In the meantime, the newer version is looking much smoother, and the portlet
handling is great .. now I've figured out how to make it work .. after 2 days
of reverse engineering broken examples .. :(
- Gareth.
Design Goals
- To run without the need for ZEO
- To satisfy the design requirements of CMFFeed
- To make the system more efficient in a multi-server / virtual hosting environment
- To make installation / upgrades easier
- To get rid of ZClasses and make the product pure Plone
A bit of history
In January 2005 we release CMFFeed which was an early attempt to efficiently pipe external RSS feeds into a Plone instance. The idea being that RSS news items were stored inside the ZODB to allow for searching at a later date and also to contribute to useful content. The initial system required the use of ZEO (which wasn't too popular) and as it turned out, had some problems running on windows, and indeed on releases of Plone after 2.0.
Use of an SQL Database
Instead of using ZEO, which everyone hated, I've now switched to using MySQL (or another SQL) , which I'm guessing everyone is going to hate. The logic goes like this;
Pulling down RSS feeds can be expensive, you might for example want 5 servers with 10 instances on each server, with each instance supporting say 100 users. Let's say your average user signs up for 5 feeds, you might end up with 25,000 URL's which might be updating every hour. (this 'could' be quite a lot!)
Now we have the added bonus that if a number of them subscribe (for example) to SlashDOT, then the hosting IP is going to get a ban for pulling down too frequently from one IP.
So, what we do is consolidate all feeds down to a central SQL database (that all servers can connect to) and run the interval timer from this, so if 10 users share the same feed, we draw it down once and store in the the SQL db, then distribute to the appropriate Plone instances as required.

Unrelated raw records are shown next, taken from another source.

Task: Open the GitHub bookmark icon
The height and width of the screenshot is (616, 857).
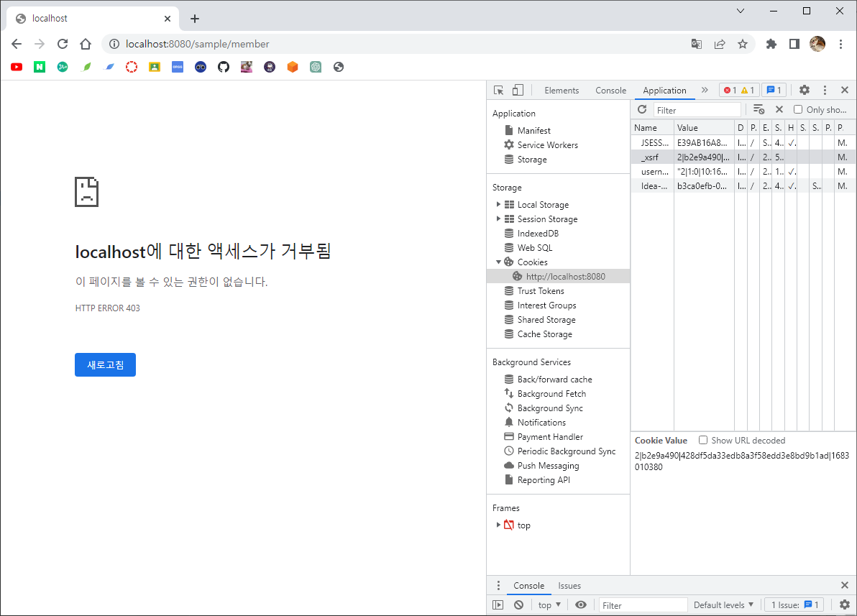Action: (x=224, y=67)

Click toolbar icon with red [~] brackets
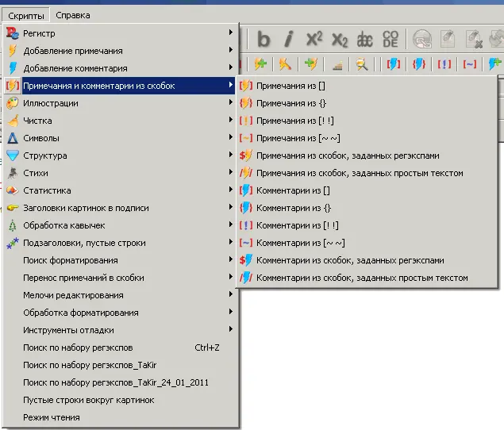point(470,64)
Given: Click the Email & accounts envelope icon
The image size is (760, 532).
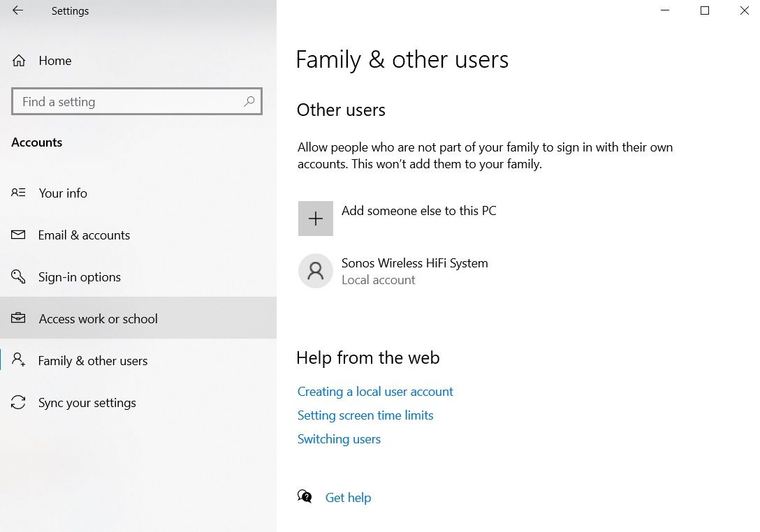Looking at the screenshot, I should pyautogui.click(x=18, y=235).
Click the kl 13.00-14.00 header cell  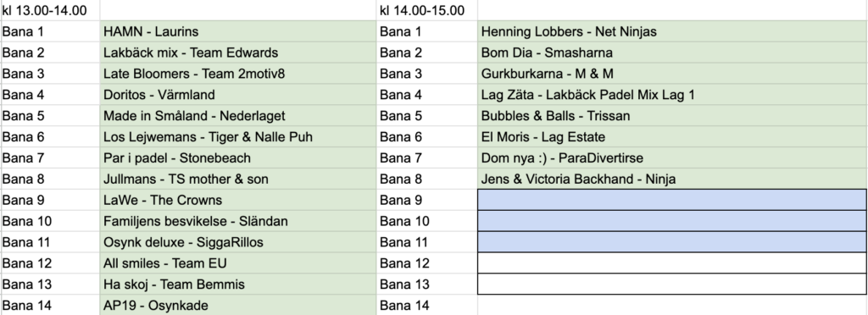click(50, 10)
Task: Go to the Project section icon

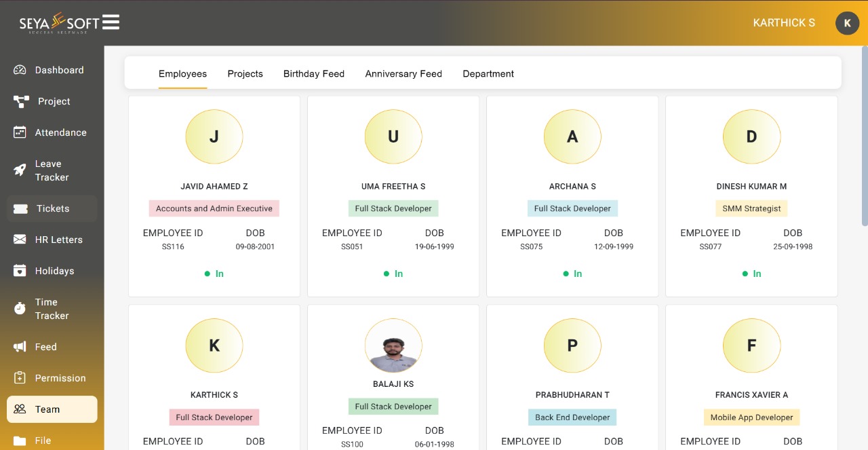Action: (x=21, y=101)
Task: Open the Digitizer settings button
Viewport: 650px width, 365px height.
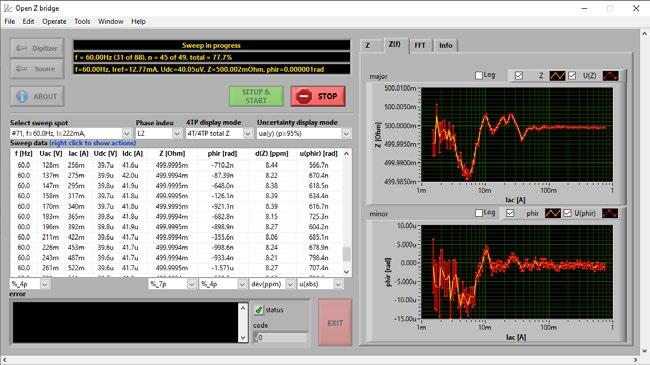Action: pyautogui.click(x=37, y=48)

Going one better, within the Plone instance, if more than one user subscribes to a feed, that feed is only imported once and the feed links into the RSS URL via the catalogue so's to prevent massive duplication.
Although it might be possible to store information common to (x) servers in ONE of the Zope instances at root level, there's not really an easy way to provide global access like this to other servers, at least nothing as elegant as using a common SQL connector.

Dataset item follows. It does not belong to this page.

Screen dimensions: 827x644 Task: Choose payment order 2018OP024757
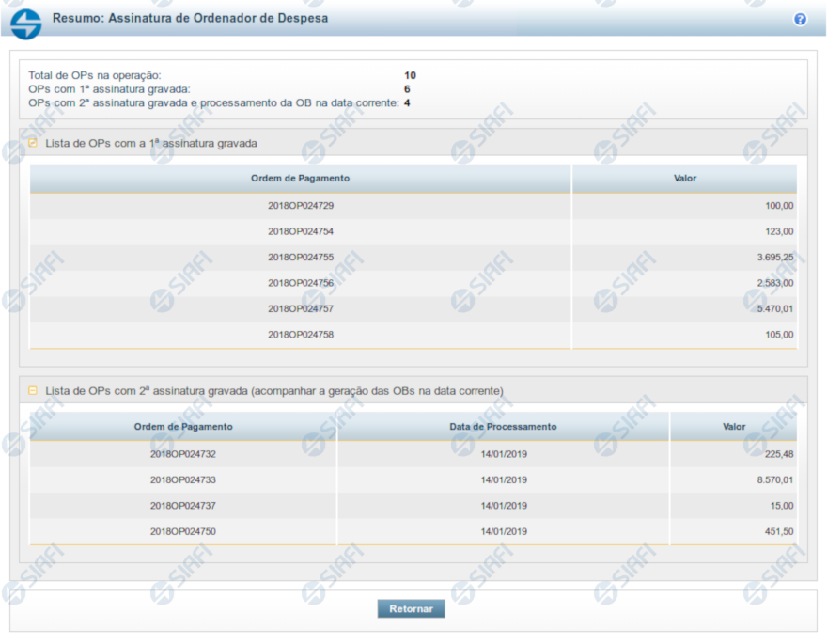click(301, 308)
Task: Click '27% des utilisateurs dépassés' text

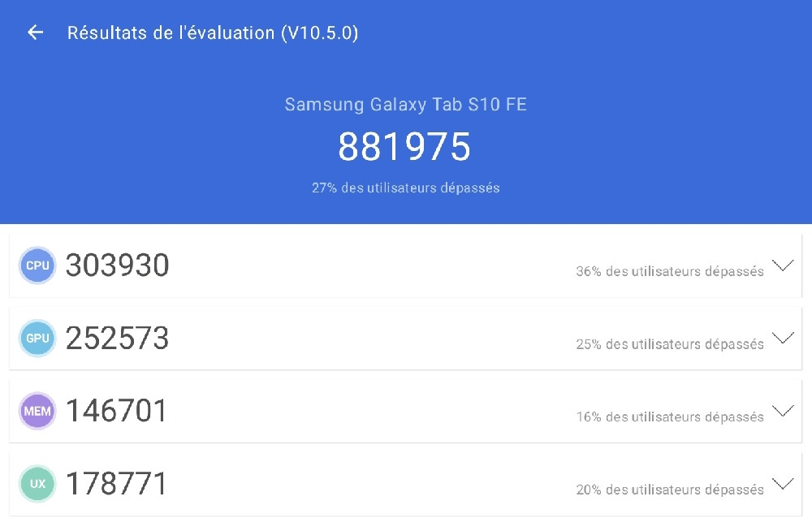Action: (405, 188)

Caveat:: it requires a "little" savvy on the part of users. When they come to add new feeds, they need to see from a drop down list whether the feed is already on the system and select it, rather than making a new feed import.
Catchall:: Turn on the option in rss_manager that required feeds to be published, that way the sysadmin can check that users aren't being too dumb!
Where's the Control Panel?
- Don't need one
- Documentation on writing control panel applets leaves a little to be desired, so I wasn't driven to find out how.
Features
- Once the portlet is installed in a side panel, it will recursively look up the acquisition tree looking for valid rss_instances. Once it finds a folder containing a valid instance, it will display information based on all instances within that folder. (i.e. when you create an instance, it will turn on the RSS display for that folder and all sub-folders)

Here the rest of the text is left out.